Adobe has been hit with a massive cyber attack, where hackers obtained customer IDs, passwords and encrypted credit card information of more than 2.9 million customers. Adobe believes the hackers also breached source-code data of several Adobe products, including Acrobat and ColdFusion. 

Bala Venkat, chief marketing officer for Web application security firm Cenzic, put it simply: “Adobe has lost their ‘crown jewels,’ and because every enterprise worldwide uses Adobe in one way or another, the impact is enormous.”
The software giant behind products like Photoshop, InDesign and Shockwave Flash announced last week they had been hit by two separate attacks targeting customer and company information. Adobe is in the process of sending password-reset e-mails and customer security alerts to affected customers to try to mitigate the damage, but there’s a bit of a problem with that approach.

According to independent security reporter Brian Krebs, Adobe has known about the breach since Sept. 17, and they believe the attack happened sometime in mid-August. Considering those customers’ information has been in the hackers’ hands for nearly two months, resetting passwords and canceling credit cards at this point may be moot.

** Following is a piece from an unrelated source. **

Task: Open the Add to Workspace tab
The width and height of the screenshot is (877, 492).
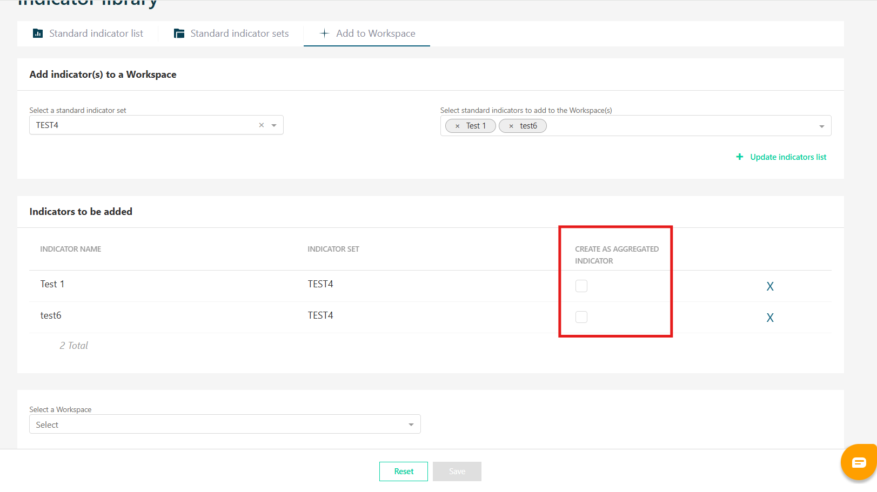Action: coord(367,33)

Krebs and a fellow researcher discovered the breach last week, when they found 40GB of Adobe’s source code stashed on a server used by the same cyber criminals believed to be behind cyber attacks on major data aggregators such as LexisNexis earlier this year. Only after the pair shared their findings with Adobe did the company announce the breach, which they’ve been investigating since mid-September.

Adobe’s investigation is still in its early stages, and the company hasn’t finished unearthing the full scope of what data may have been compromised.

“We’re still at the brainstorming phase to come up with ways to provide higher level of assurance for the integrity of our products, and that’s going to be a key part of our response,” said Adobe chief security officer Brad Arkin told Krebs. “We are looking at malware analysis and exploring the different digital assets we have. Right now the investigation is really into the trail of breadcrumbs of where the bad guys touched.”

Who knows how long Adobe might have sat on the information without the outside investigation forcing their hand. The attack has thrown the viability and security of Adobe’s Creative Cloud, the centerpiece of their SaaS push, in jeopardy, and information security professionals have come out of the woodwork to comment on the implications of the breach.